If a line in the records below contains "target", copy that line.

### Source records:
########################################

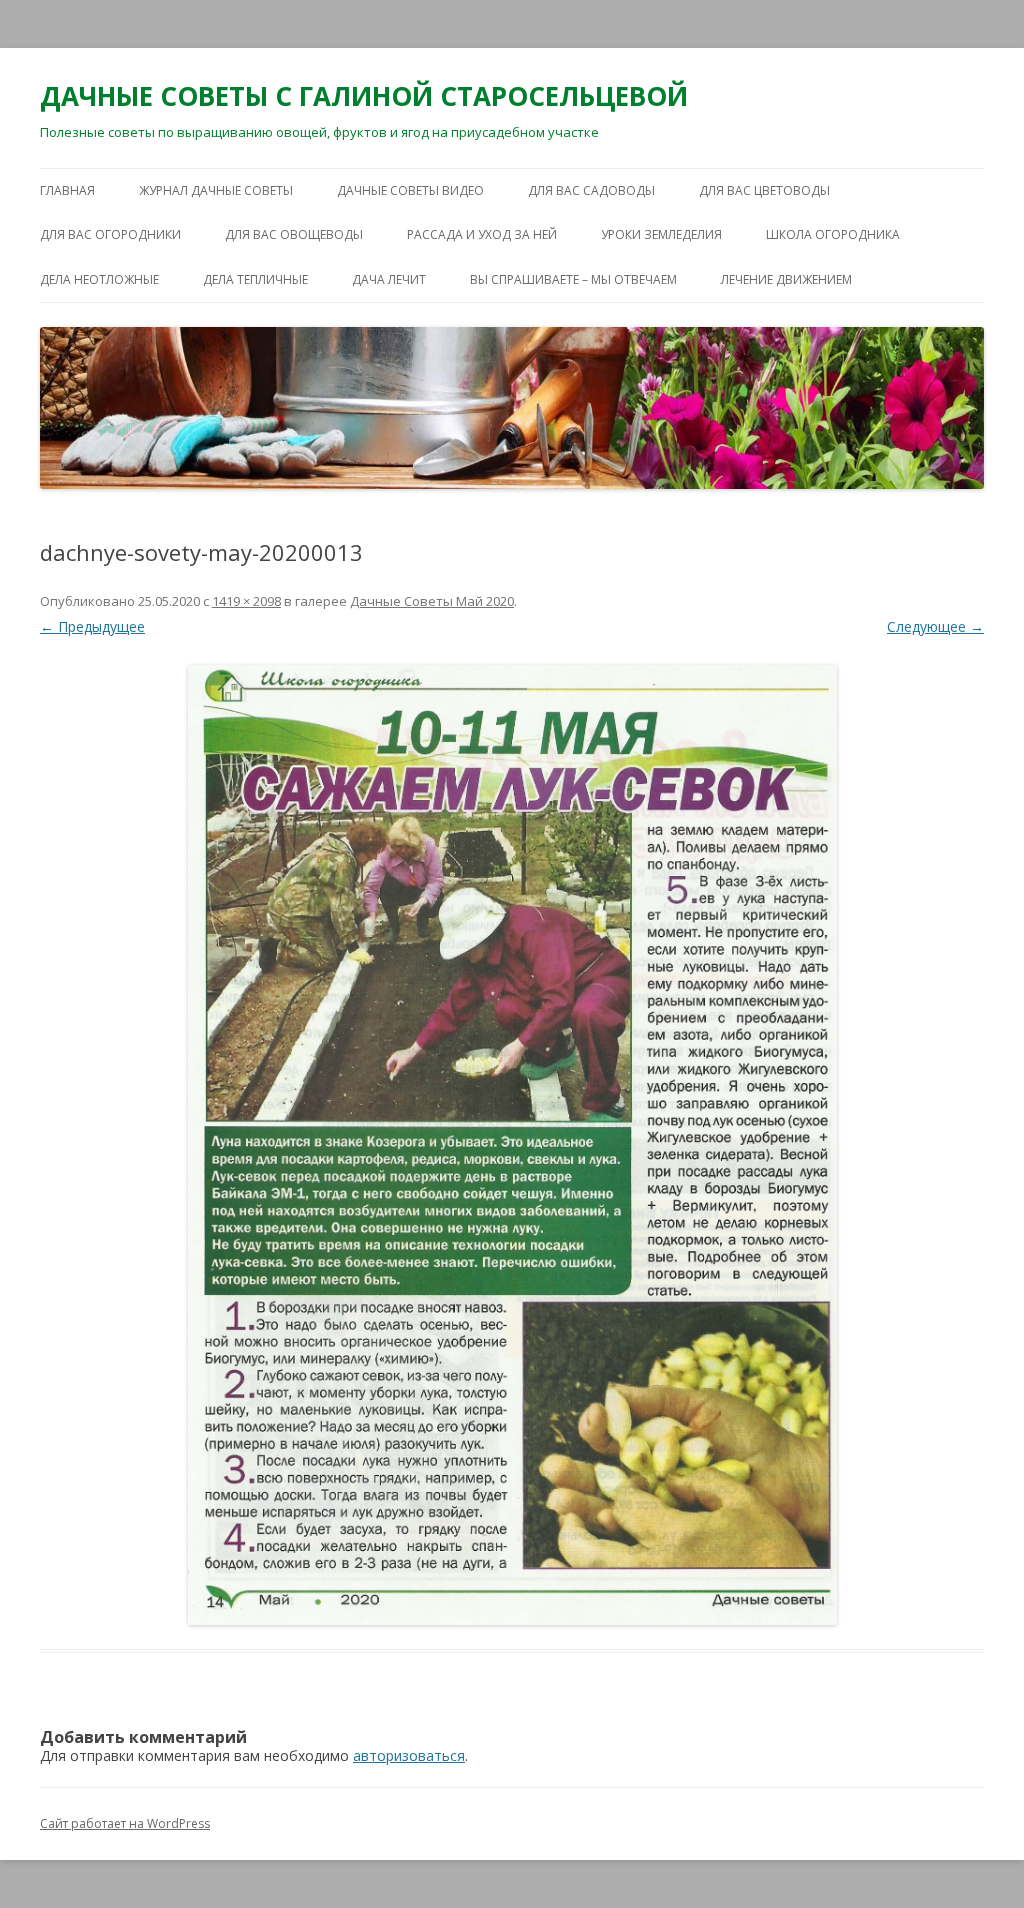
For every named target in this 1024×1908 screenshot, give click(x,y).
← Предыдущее (92, 626)
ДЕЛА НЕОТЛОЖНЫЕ (99, 279)
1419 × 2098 (246, 601)
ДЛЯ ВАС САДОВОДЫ (591, 190)
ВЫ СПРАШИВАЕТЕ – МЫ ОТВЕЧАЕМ (573, 279)
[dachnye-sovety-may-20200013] (512, 1145)
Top (976, 1860)
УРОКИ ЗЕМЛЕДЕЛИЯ (661, 234)
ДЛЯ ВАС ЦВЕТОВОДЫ (764, 190)
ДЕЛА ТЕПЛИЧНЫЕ (255, 279)
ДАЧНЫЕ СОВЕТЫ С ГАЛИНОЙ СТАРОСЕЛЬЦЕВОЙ (364, 96)
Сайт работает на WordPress (125, 1823)
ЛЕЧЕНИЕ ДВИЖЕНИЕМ (786, 279)
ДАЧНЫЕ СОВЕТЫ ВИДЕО (410, 190)
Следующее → (935, 626)
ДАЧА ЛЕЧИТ (389, 279)
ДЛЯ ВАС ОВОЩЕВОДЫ (294, 234)
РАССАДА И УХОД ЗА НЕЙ (482, 234)
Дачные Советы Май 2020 (432, 601)
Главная (67, 190)
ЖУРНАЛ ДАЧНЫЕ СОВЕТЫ (216, 190)
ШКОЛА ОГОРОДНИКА (833, 234)
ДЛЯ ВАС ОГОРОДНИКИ (110, 234)
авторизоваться (409, 1755)
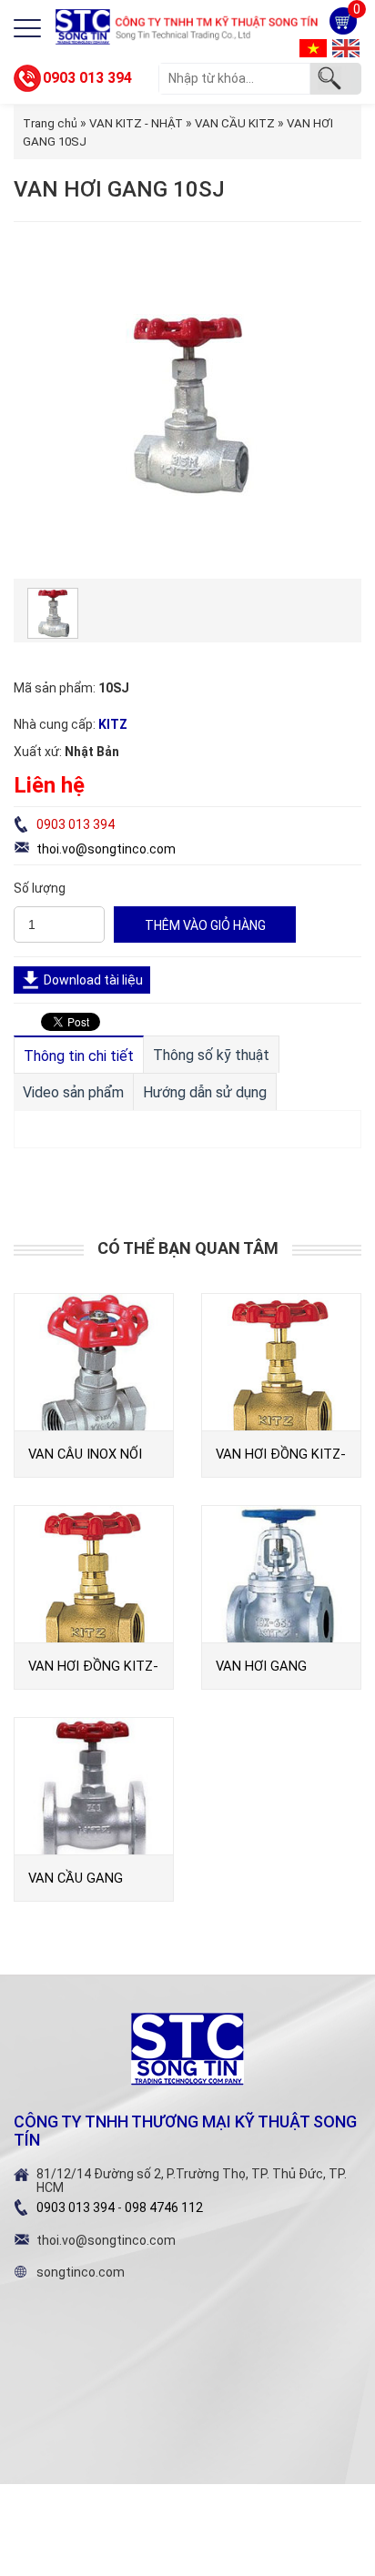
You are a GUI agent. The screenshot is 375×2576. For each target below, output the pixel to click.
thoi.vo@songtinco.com (106, 849)
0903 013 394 (87, 77)
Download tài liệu (93, 980)
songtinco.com (80, 2272)
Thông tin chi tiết (79, 1056)
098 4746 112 (164, 2207)
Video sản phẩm (73, 1092)
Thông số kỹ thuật (211, 1055)
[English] (346, 47)
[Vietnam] (313, 47)
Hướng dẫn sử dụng (205, 1092)
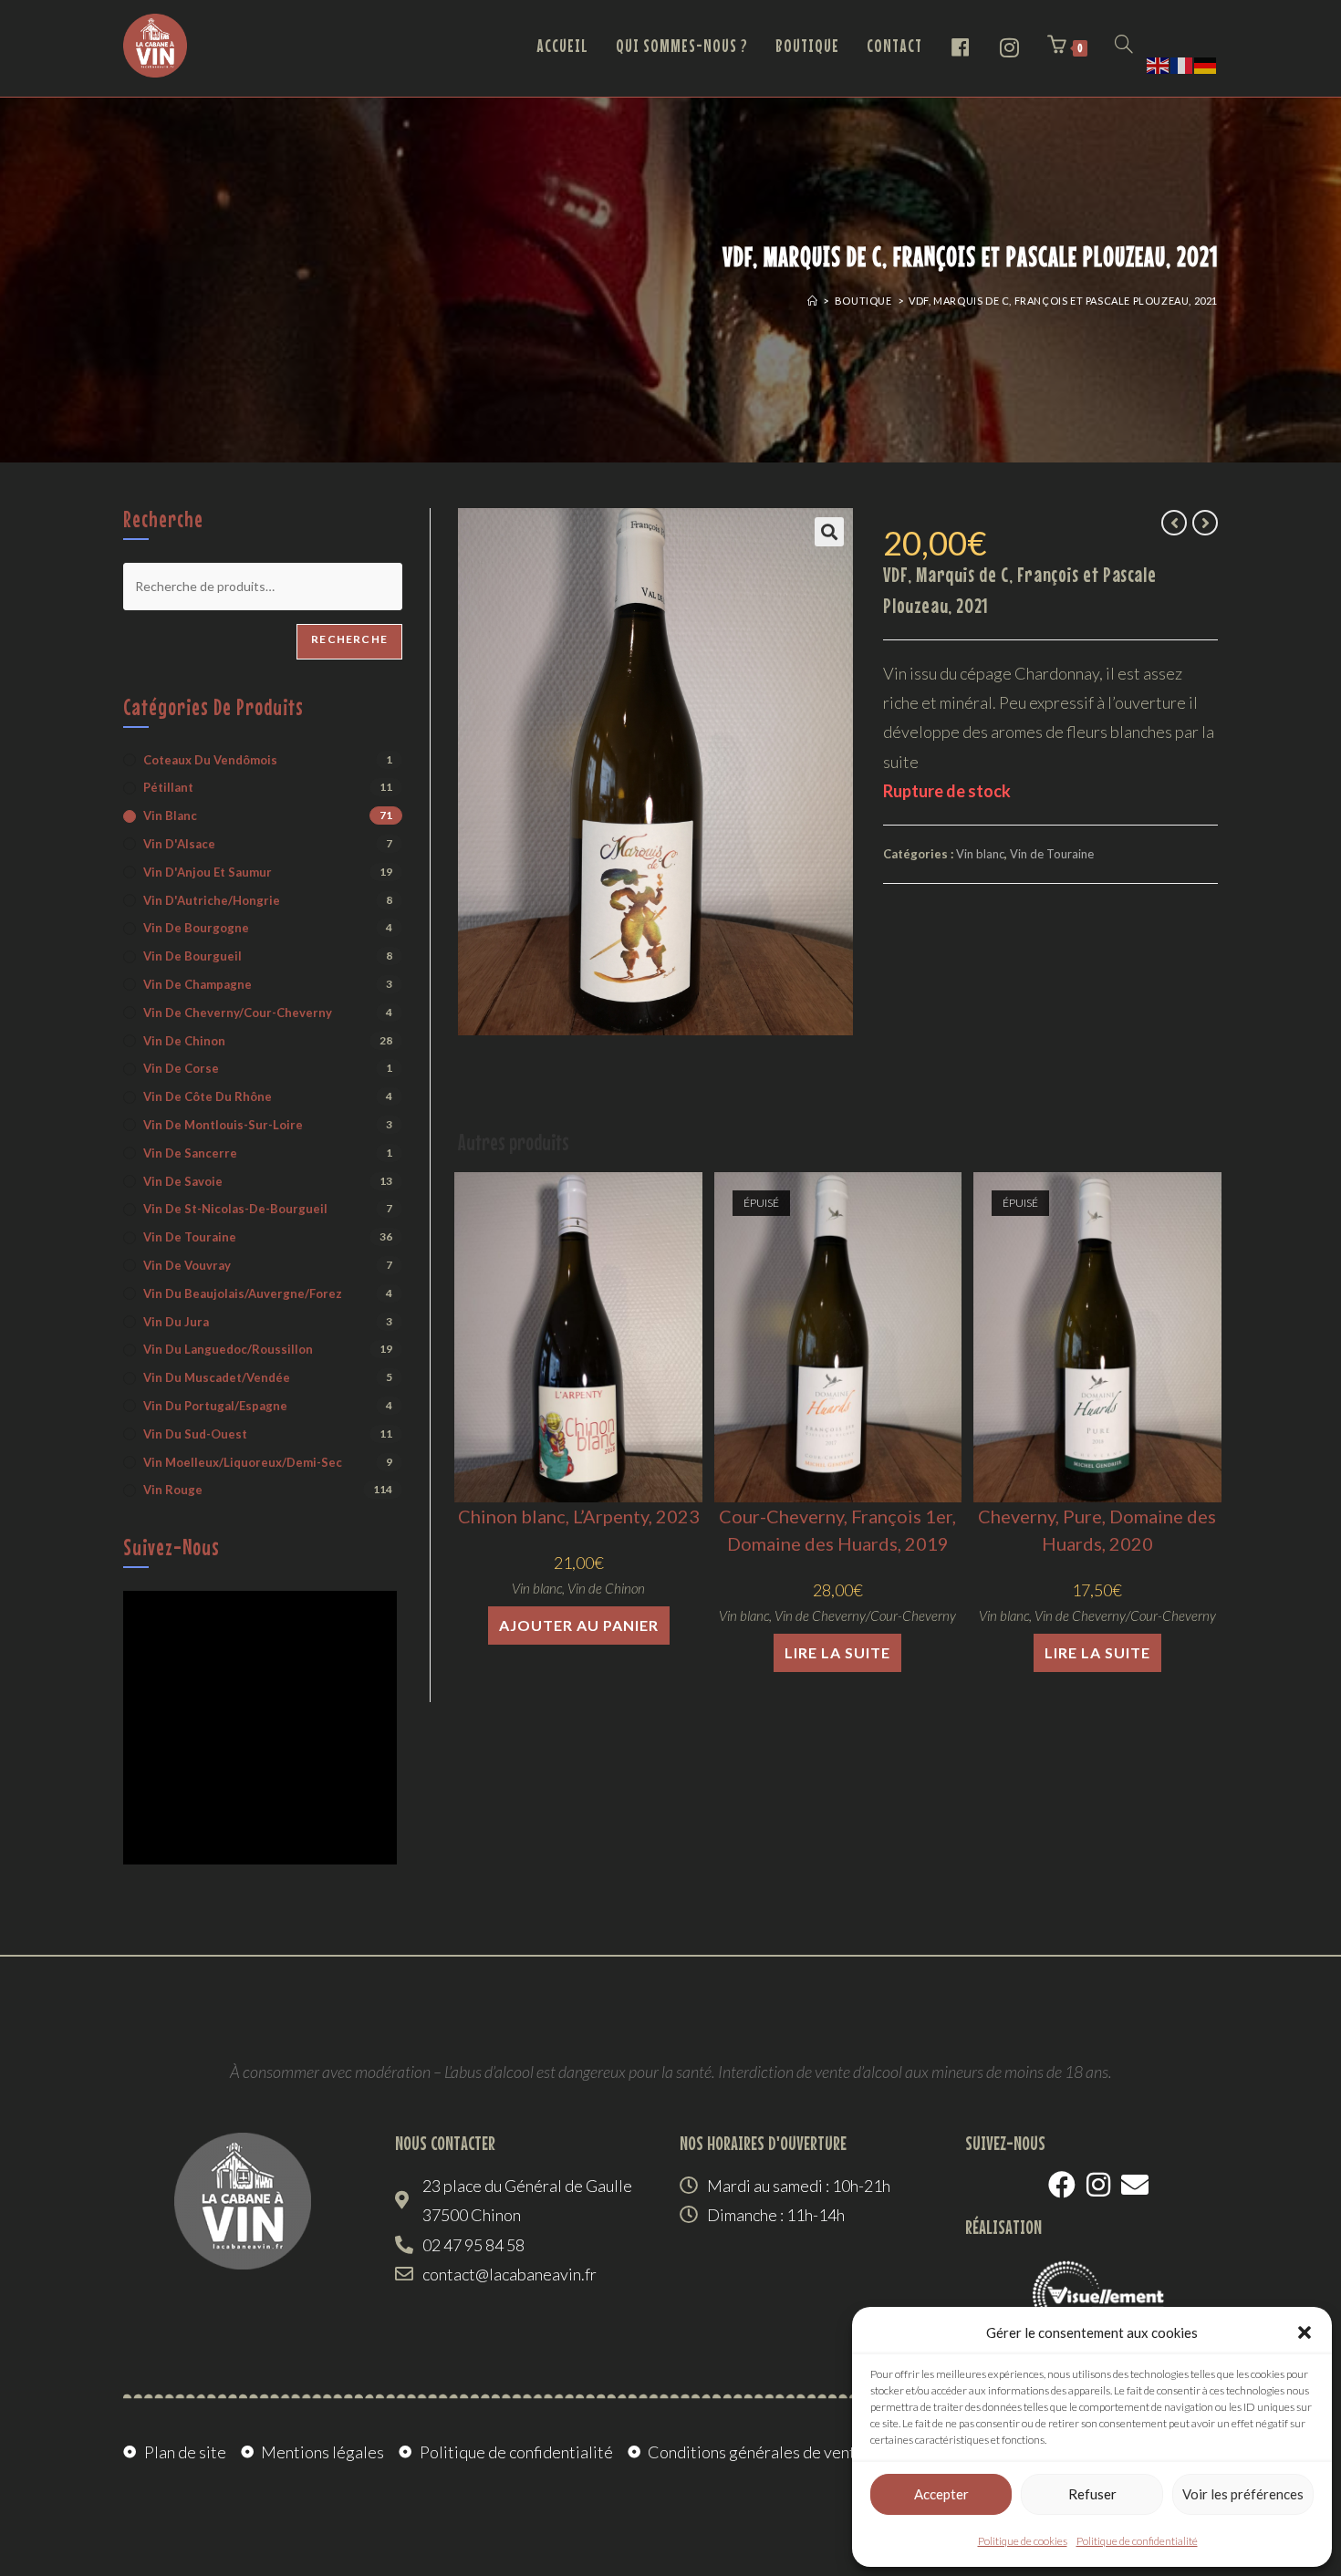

########################################

### Finished exercise:
For every named target in this 1024×1908 screenshot, give click(x,y).
You are a GUI agent. The screenshot is 375×2576. For each target below, output the pixel to click.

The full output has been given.